WHILE MANY of the stories collected pertain to lookouts that still stand, many are the last remembrances of structures that have long been lost, including several stories from Hank Mader, who helped the National Forest Service burn lookout towers that had become unusable over the years. Many of his photos of burning lookouts are the last images of the structures.
In 2016, Julia Osborn told Hodder the story of her father, Joe Osborn. Born in Indiana in 1911, he attended Perdue before the outbreak of World War II. A Quaker and conscientious objector, Joe joined the Civilian Public Service and, despite his intense fear of heights, was put to work as a smokejumper in Missoula. Given the nickname “Pappy” by the other, younger smokejumpers, Joe returned home after the war to become a professor at Lehigh University. It was while working there that Joe met and married Julia’s mother, Rebecca McNees, and the couple made the decision to honeymoon while staffing the Spotted Bear Lookout. It was there that Joe took dozens of photographs.

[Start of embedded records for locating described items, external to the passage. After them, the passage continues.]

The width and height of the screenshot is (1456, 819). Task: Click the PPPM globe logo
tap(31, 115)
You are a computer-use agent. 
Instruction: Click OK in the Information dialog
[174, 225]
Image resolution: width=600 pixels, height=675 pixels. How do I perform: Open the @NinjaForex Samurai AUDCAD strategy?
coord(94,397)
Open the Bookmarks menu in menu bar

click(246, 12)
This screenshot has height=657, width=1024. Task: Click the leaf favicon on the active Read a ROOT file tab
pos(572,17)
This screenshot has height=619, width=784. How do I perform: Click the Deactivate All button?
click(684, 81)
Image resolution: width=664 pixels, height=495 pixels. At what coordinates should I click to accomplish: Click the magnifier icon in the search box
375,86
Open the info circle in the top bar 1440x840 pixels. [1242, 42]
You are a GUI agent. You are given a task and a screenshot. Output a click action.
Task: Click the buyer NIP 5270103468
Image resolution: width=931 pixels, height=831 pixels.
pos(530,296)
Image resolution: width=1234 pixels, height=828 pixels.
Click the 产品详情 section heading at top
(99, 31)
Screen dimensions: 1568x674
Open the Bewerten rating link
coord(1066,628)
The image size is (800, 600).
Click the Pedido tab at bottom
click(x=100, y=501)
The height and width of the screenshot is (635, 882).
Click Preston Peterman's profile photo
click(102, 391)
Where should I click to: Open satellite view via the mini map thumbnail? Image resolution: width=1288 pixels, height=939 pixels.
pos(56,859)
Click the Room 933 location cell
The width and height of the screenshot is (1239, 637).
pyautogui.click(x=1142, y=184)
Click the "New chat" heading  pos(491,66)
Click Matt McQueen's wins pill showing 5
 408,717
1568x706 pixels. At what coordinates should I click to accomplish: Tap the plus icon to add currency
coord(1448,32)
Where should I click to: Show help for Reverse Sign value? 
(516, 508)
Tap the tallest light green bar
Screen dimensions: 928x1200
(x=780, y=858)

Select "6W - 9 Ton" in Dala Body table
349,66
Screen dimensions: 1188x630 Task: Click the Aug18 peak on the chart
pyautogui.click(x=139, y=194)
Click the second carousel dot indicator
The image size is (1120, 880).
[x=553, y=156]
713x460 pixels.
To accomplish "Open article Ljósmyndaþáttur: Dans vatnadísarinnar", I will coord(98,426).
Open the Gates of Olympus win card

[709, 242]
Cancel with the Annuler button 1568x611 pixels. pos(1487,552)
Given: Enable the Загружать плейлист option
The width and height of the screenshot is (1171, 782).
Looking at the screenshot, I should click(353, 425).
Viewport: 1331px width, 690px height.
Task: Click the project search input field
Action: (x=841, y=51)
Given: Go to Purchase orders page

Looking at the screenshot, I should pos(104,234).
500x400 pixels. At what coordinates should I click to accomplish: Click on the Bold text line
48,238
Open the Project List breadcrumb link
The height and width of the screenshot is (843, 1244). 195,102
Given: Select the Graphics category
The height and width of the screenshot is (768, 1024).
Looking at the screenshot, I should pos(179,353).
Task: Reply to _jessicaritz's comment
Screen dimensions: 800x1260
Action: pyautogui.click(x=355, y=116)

“It was a thrill to get Joe Osborn’s beautiful black and white photographs. He was an amazing photographer.”
With more than 15 hours of audio and many hours of video now collected by Hodder, the files of the Northwest Montana Lookout Association’s Oral History Project’s audio files, transcripts and images are available for download from University of Montana Mansfield Library.
To date, the online collection has received more than 700 visitors from across the globe with the audio files having been downloaded or streamed more than 450 times.
As for Hodder and her collection of history, the search continues for more stories.
“It has been very interesting being able to talk with all of these people,” she said. “Their backgrounds and stories are so different from each other. The stories we have shared with us are just fascinating.”